Gilbert (1948) compares the 1868 American Experience Table of
Mortality, long a standard reference in the insurance industry,
and the "expectation" table adopted in 1938 for annuity
purposes. The tables show large gains in life expectancy at extreme
ages, especially for women. The 1868 table combined both men
and women to yield a life expectancy of 8.48 years at age 70.
In contrast, the 1938 table shows a life expectancy of 15.62
years for female annuitants at age 70. The overly optimistic
mortality assumptions built into annuities sold at the beginning
of the 1930s contributed to the losses on these products later
in the decade.
The annuity contracts that grew in popularity
during the 1930s emphasized the role of annuities as retirement
savings and investment vehicles. Annual-premium retirement annuities-contracts
that allowed individuals to make premium contributions each year,
to accumulate a capital fund, and then to choose from a number
of payout options at the date of their retirement or another
advanced age-expanded particularly rapidly. Retirement annuities
were attractive retirement saving vehicles for several reasons.
They offered returns that were often greater than those available
elsewhere for small investors. They provided an option to purchase
an immediate single-premium annuity at a future date, typically
at terms specified at the beginning of the accumulation period,
if the participant decided that was the best way to decumulate
assets. Perhaps most important,
annuities were supplied by secure financial institutions. Gilbert
(1948) notes that even though surrender charges could sharply
reduce the return on these products for those who redeemed them
before maturity, this did not prevent the rapid expansion of
the deferred annuity market in the 1930s.

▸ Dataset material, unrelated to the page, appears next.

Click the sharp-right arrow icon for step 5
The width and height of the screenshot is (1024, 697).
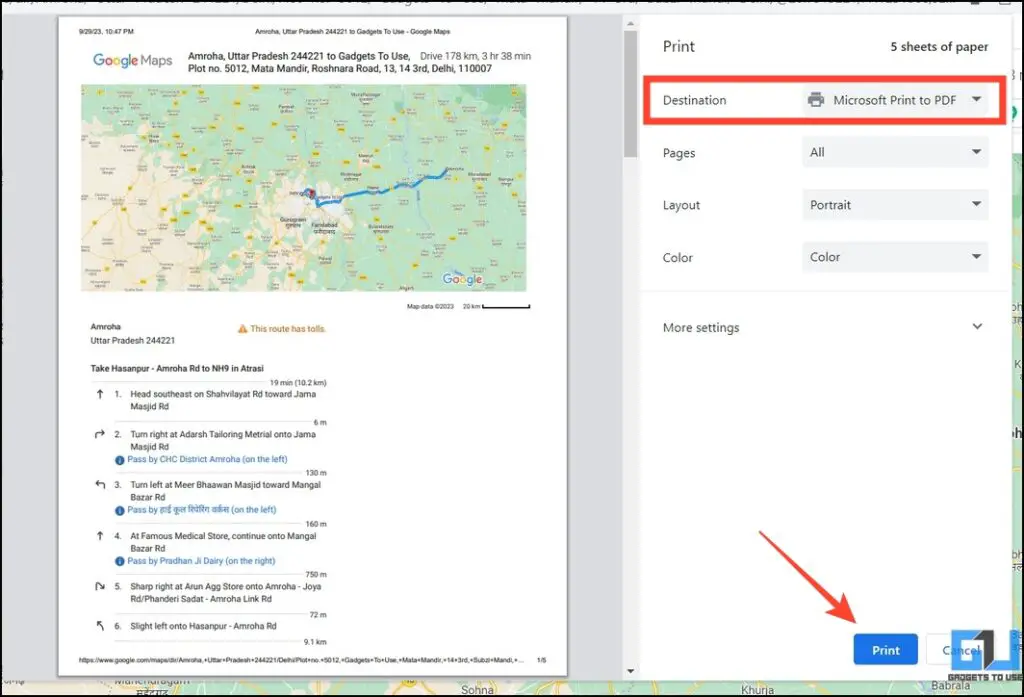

Annuity premiums, the amount an annuitant
had to pay to purchase a given payout stream, increased during
the 1930s. Gilbert (1948) reports that in 1930 Aetna Life Insurance
Company would sell a $100 immediate annual annuity to a 65-year-old
man/woman for a premium of $925/$1,040. By 1940, the premiums
had increased to $1,220/$1,435.
The individual annuity market expanded throughout the postwar
period. As the data in Table 2 show, individual annuity premium
payments increased almost every year. However, comparing these
premium payments with a yardstick for the size of the economy,
such as gross domestic product, can be more revealing. Individual
annuity premiums were 0.064 percent (six one-hundredths of 1
percent) of GDP in 1951. They declined to 0.053 percent in 1961,
then began to increase: to 0.110 percent by 1971, 0.339 percent in 1981, 0.903 percent in
1991, and finally to 1.21 percent in 1993. The early 1960s thus
marked the beginning of the growth phase for individual annuities,
with much of the growth concentrated in the period since the
late 1970s.
CHARACTERISTICS OF ANNUITY OWNERS
Survey data on the owners of nonqualified annuity products,
such as the information collected and reported in Gallup
(1996), provide some insight on the individuals who
own these policies. In 1995, the average age of individual annuity
holders was 64, and half of these policyholders were retired.

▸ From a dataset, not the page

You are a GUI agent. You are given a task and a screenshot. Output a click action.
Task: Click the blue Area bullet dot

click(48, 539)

Less than one-quarter were under the age of 54. More than 80%
of the annuity policyholders had annual incomes of less than
$75,000 per year. The majority of those with annuities reported
that they planned to use their annuities for retirement income.

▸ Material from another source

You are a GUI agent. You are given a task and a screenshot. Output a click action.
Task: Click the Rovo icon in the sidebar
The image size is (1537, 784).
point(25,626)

Current owners were attracted to annuities for a variety of reasons.
Roughly three-quarters of annuity owners cite tax benefits as
a primary reason for purchasing their policy. Another 64 percent
cite the safety and reliable income associated with an annuity,
and more than half indicate that the long-term saving plan associated
with an annuity product was an important attraction. A substantial
fraction, nearly half, of all annuity holders report that they
used a one-time income receipt, such as an inheritance, to purchase
their annuity.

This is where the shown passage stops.